I'm starting out with robotics, got my first DC gear motor with quadrature encoder (https://www.pololu.com/product/2824):
I ultimately plan to hook it up to a motor driver connected to a Tiva Launchpad. However, since I'm a noob, and curious, I am starting by just playing with it with my breadboard, oscilloscope, and voltage source. E.g., when I plug in the motor power lines into my (variable) voltage source the axis spins nicely as expected between 1 and 12 V.
The problems start when I try to check how the encoder works. To do this, first I plug a a 5V source into the encoder GND/Vcc, and then try to monitor the encoder output.
While the motor is running, I check the Yellow (encoder A output) cable (referencing it to the green (encoder GND) cable). I made a video that shows a representative output from one of the lines (no USB on my old oscilloscope so I took a video of it using my phone).
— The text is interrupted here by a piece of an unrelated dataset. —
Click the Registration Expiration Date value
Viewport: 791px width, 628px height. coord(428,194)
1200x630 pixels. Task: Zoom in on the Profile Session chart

As you would see at the video, the output doesn't look anything like the beautiful square waves you typically see in the documentation. Instead, it is an extremely degraded noisy sin wave (at the correct frequency for the encoder). The amplitude of the sin is not constant, but changes drastically over time. Strangely, sometimes it "locks in" and looks like the ideal square wave, for about a second or two, but then it gets all wonky again.
Both of the lines (encoder A and B output) act this way, and they act this way at the same time (e.g., they will both lock in and square up at the same time, for those brief glorious moments of clarity). Both of my motors are the same, so I don't think it's that I have a bad motor.
I have also checked using Vcc=12V, but it made no difference other than changing the amplitude of the output.